Dr Keiji Fukuda, WHO's assistant director-General for Health Security and Environment, said on Sunday in Riyadh that several urgent actions were needed at this point, but many things remained unknown about the virus. He urged countries inside and outside the region to increase their levels of awareness among all people, especially among staff working in the health system, and raise levels of surveillance for the new infection.
"When new cases are found, as is likely, it is critical for countries to report these cases and related information urgently to WHO as required by the International Health Regulations, because this is the basis for effective international alertness, preparedness and response."
WHO acts in accordance with International Health Regulations (IHR), which is essentially the rule book for managing potential and actual disease epidemics. The regulations were updated in 2005 to take into account increasing global trade and travel.
Specific procedures are outlined for notification, consultation and reporting of public health events - in this case, confirmed diagnosis of the novel coronavirus.
The protocols were also used during the H1N1 outbreak in 2009 and the Sars epidemic, which killed more than 770, in 2002 and 2003.
Non-compliance with the rules, WHO says, could lead to "increased morbidity/mortality of affected populations, unilateral travel and trade restrictions, economic and social disruption and public outrage".
One of the IHR objectives is to minimise restrictions to trade and travel by helping countries implement appropriate public health measures.
But the regulations make it clear that time-limited measures might be recommended if an event is deemed a public health emergency.
"The extent of international travel in the modern world presents an extraordinary opportunity for international disease transmission," says WHO. "While health measures to control disease spread at borders remain one important element of the regulations, evidence shows that rapid response at the source is the most effective way to secure maximum protection against international spread of disease."
It is the job of the director general of WHO to establish an emergency committee, which is made up of leading public health experts on the IHR roster, to help determine any definite actions.
This committee can advise the director general - who is the only one with the authority to call for travel restrictions - whether an event constitutes "a public health emergency of international concern".
Dr Jaouad Mahjour, a WHO director of communicable diseases in Cairo, said no emergency committee had been set up and the focus was on surveillance and awareness.
"The director general of WHO is the only one who can declare that one event may consist of a public health risk of international concern," he said. "There is no reason to panic now. The cases are [being] investigated. We are taking the problem very seriously. Saudi Arabia is taking it very, very seriously.
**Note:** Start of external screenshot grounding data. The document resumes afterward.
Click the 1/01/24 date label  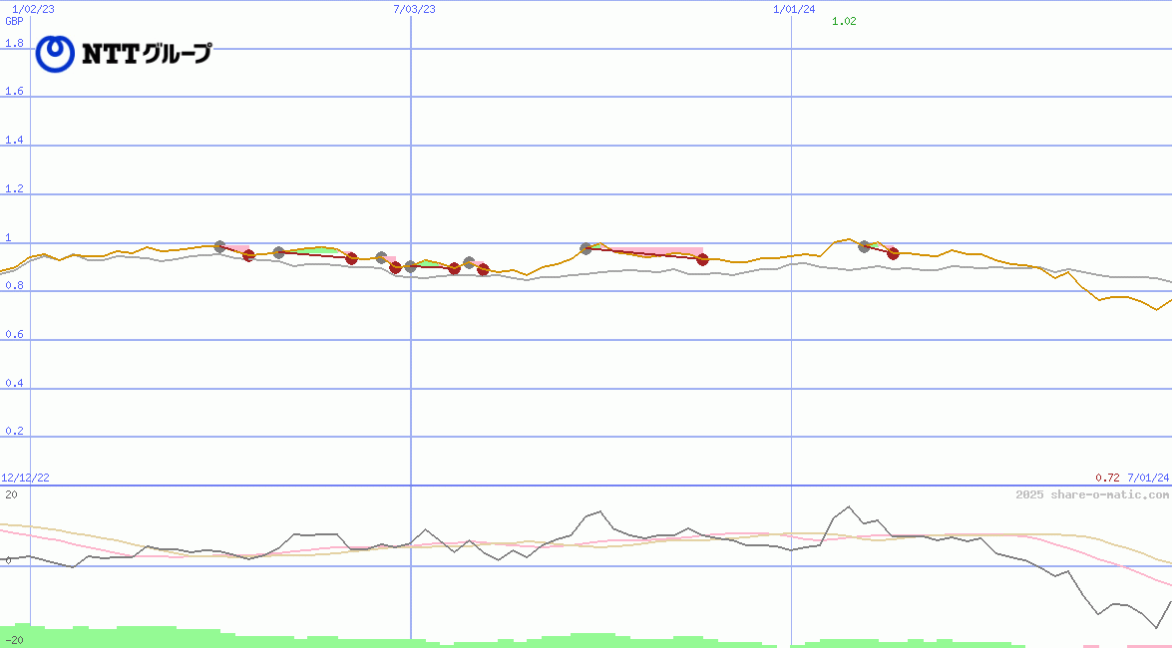click(x=793, y=8)
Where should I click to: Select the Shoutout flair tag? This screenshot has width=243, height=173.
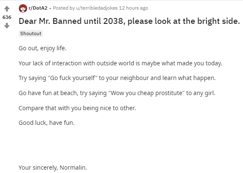pyautogui.click(x=30, y=34)
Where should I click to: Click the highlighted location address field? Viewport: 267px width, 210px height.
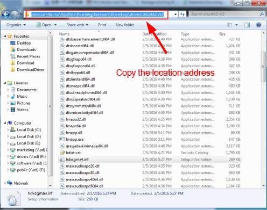97,15

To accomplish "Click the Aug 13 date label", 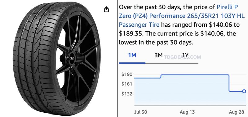I will click(187, 112).
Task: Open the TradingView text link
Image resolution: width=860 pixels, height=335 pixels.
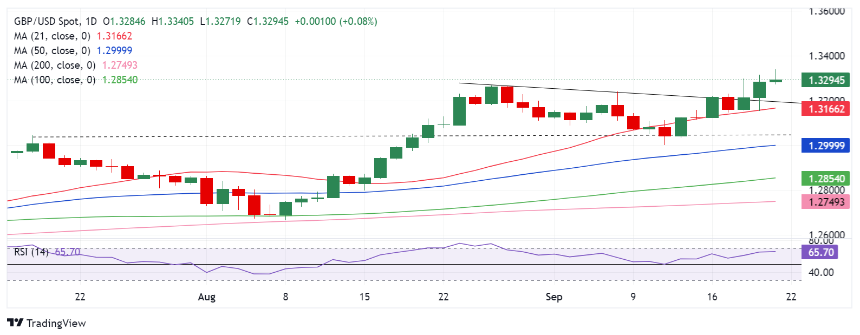Action: (56, 323)
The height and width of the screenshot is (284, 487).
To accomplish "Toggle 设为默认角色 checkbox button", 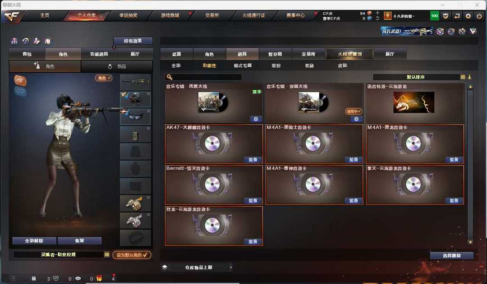I will point(132,255).
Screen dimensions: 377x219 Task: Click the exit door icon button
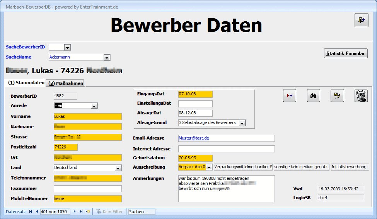pyautogui.click(x=361, y=20)
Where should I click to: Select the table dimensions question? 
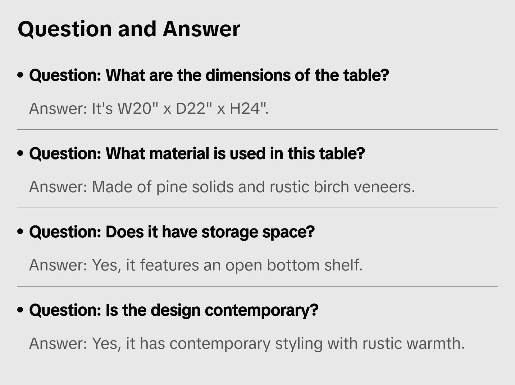209,75
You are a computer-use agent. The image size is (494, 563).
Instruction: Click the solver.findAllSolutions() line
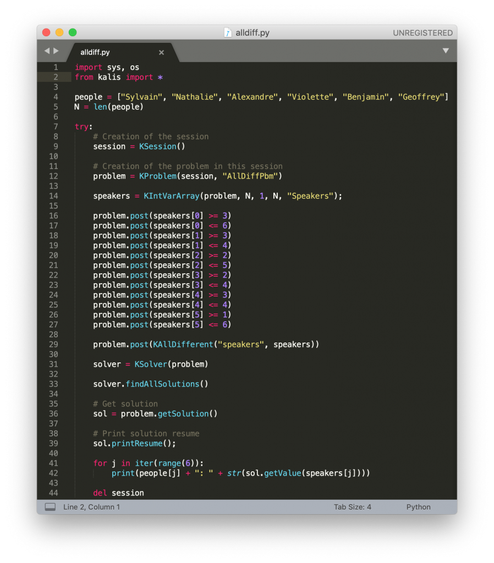(x=151, y=384)
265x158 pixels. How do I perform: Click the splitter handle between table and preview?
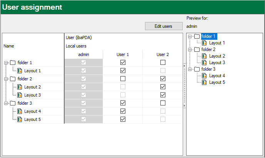coord(184,86)
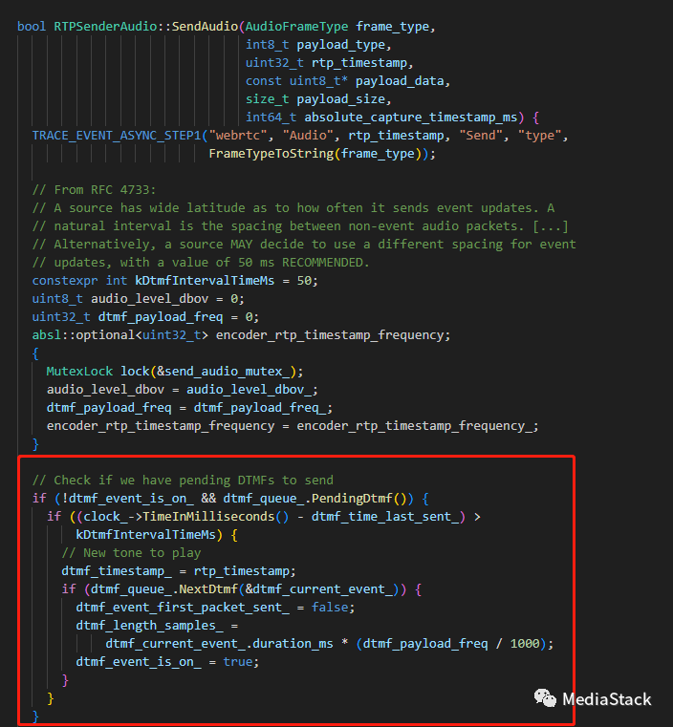Click the "Check if we have pending DTMFs" comment
673x727 pixels.
tap(183, 480)
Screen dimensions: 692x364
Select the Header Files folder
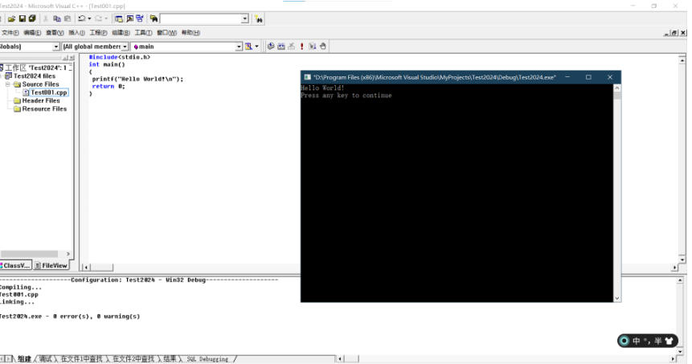[40, 100]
We are taking it seriously because it's a new virus, not because we are panicking or wanting to [create] panic."
The latest information from WHO tells healthcare providers to be vigilant of travellers returning from areas affected by the virus who develop severe acute respiratory infections.
"All member states are reminded to promptly assess and notify WHO of any new case of infection with nCoV, along with information about potential exposures that may have resulted in infection."